**ACTION ITEM:** Transcribe the data exactly. Pictures stay out.

**AVAILABLE DATA:**
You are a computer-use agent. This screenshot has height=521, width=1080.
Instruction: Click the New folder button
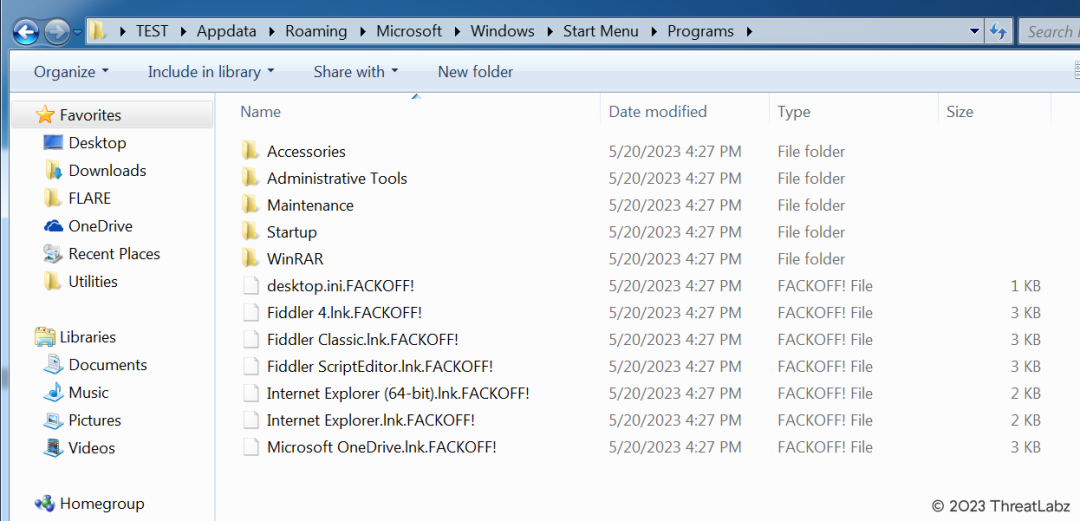click(475, 72)
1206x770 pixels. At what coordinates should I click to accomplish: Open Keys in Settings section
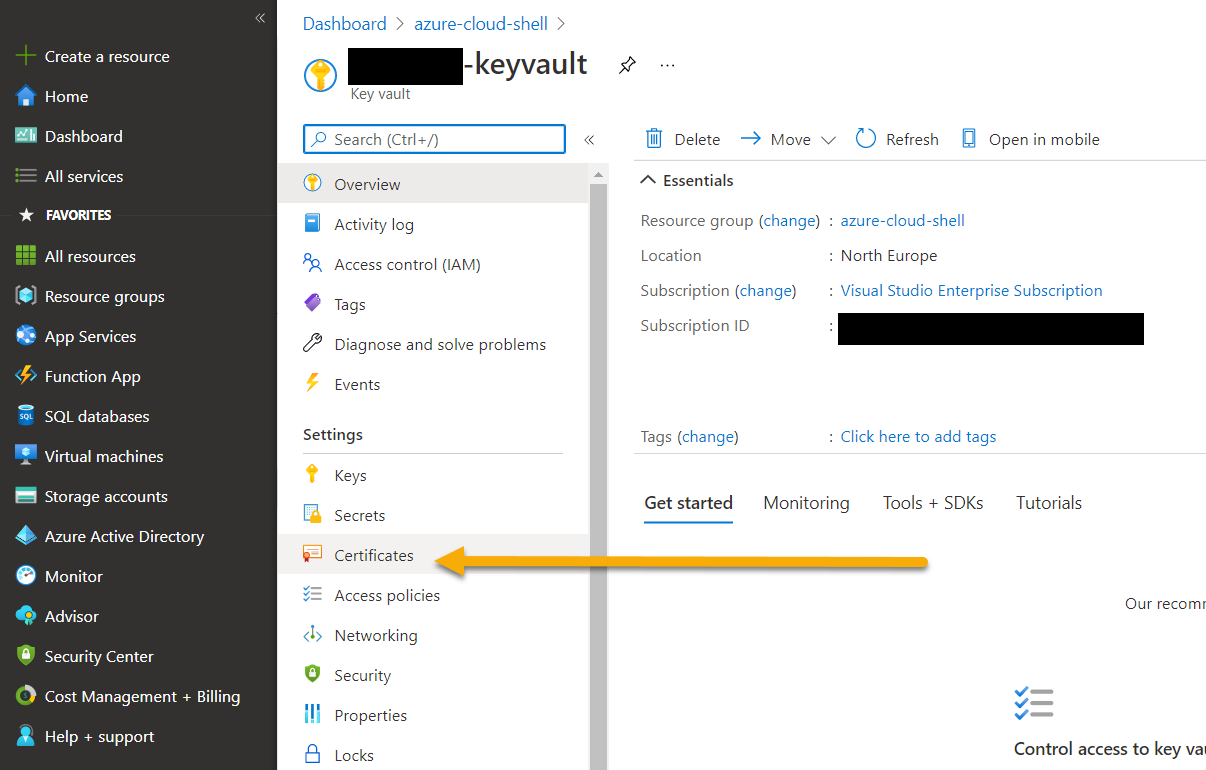350,475
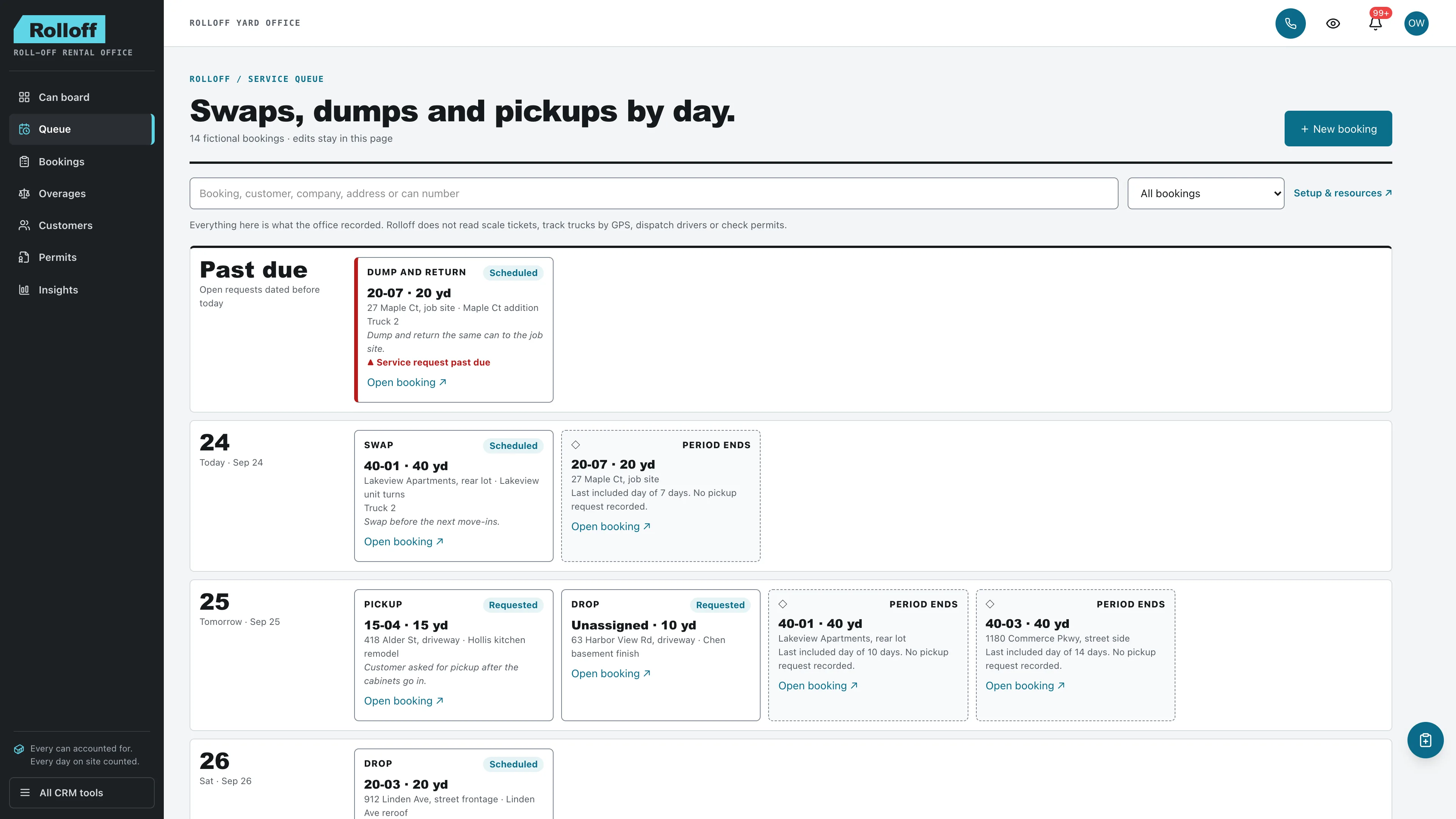Expand All CRM tools menu
This screenshot has width=1456, height=819.
82,792
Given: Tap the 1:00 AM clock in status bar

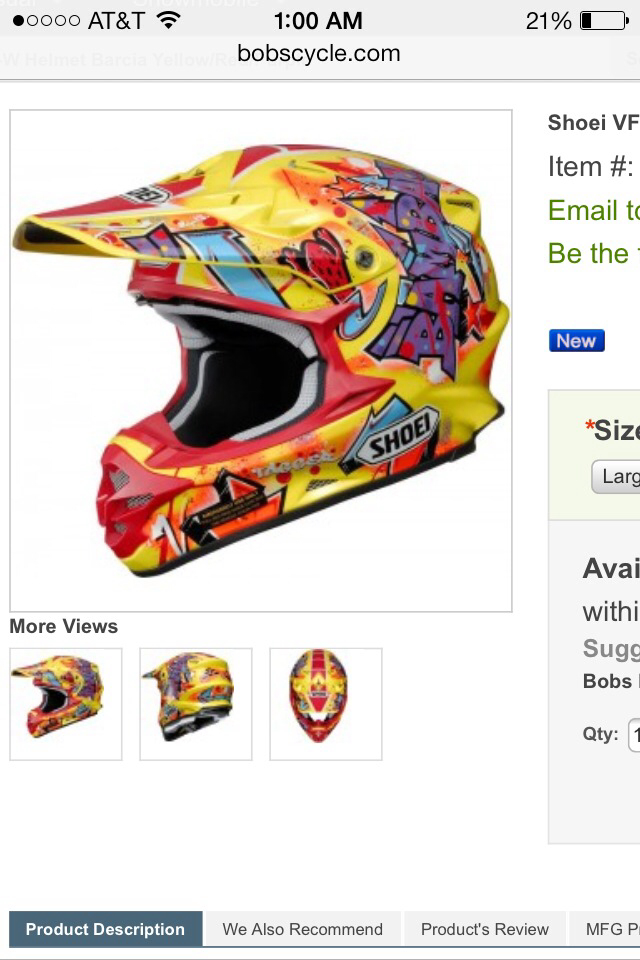Looking at the screenshot, I should [318, 21].
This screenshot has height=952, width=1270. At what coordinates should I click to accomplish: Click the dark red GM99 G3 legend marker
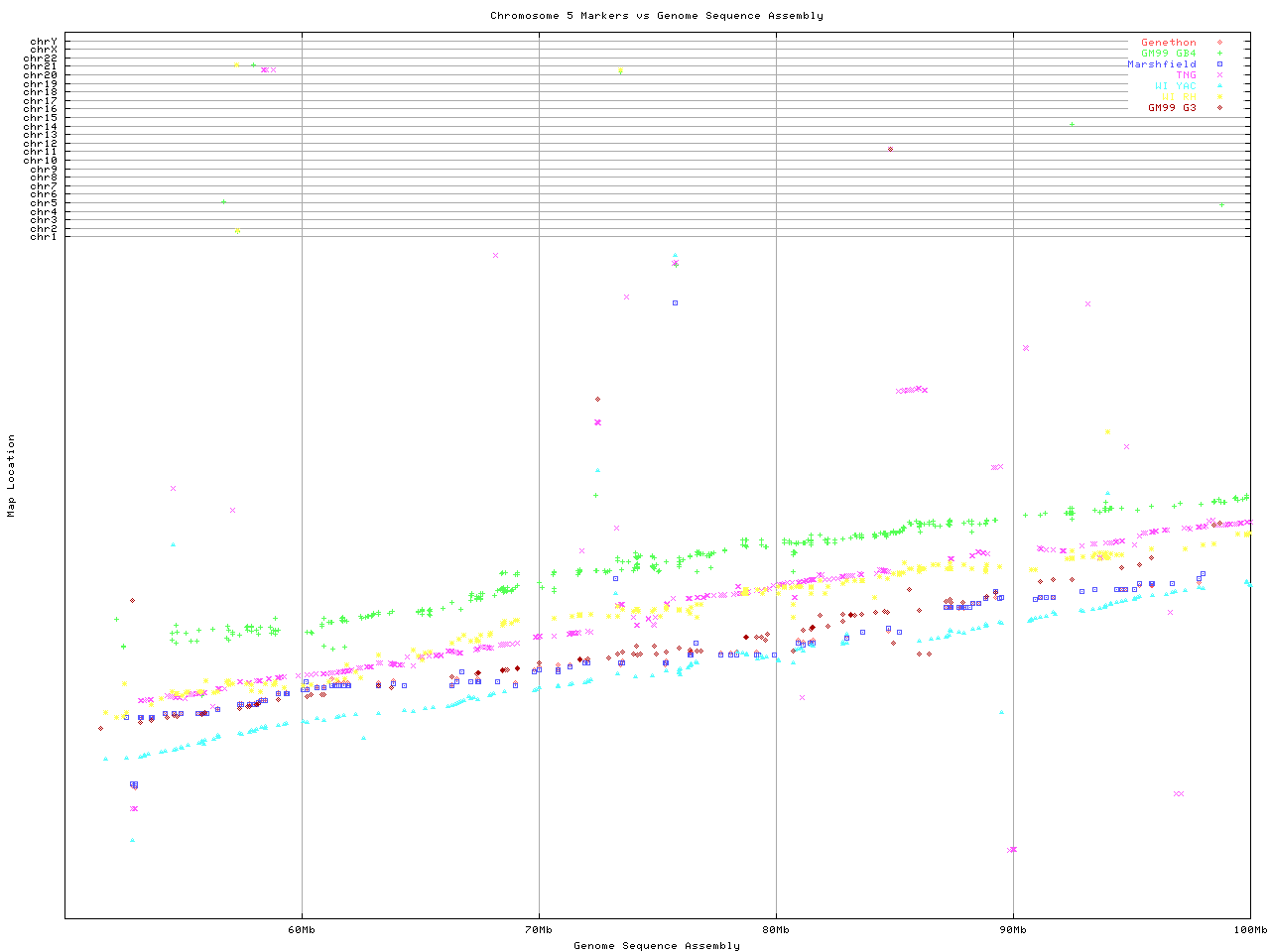coord(1219,108)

**FINISHED EXERCISE:**
You are a computer-use agent. This screenshot has height=521, width=1080.
Instruction: Click the New folder button
click(475, 72)
1206x770 pixels. At what coordinates should I click to accomplish: Open Keys in Settings section
350,475
Expand All CRM tools menu
This screenshot has width=1456, height=819.
82,792
Given: Tap the 1:00 AM clock in status bar

Looking at the screenshot, I should [318, 21].
This screenshot has height=952, width=1270. At what coordinates should I click to accomplish: Click the dark red GM99 G3 legend marker
coord(1219,108)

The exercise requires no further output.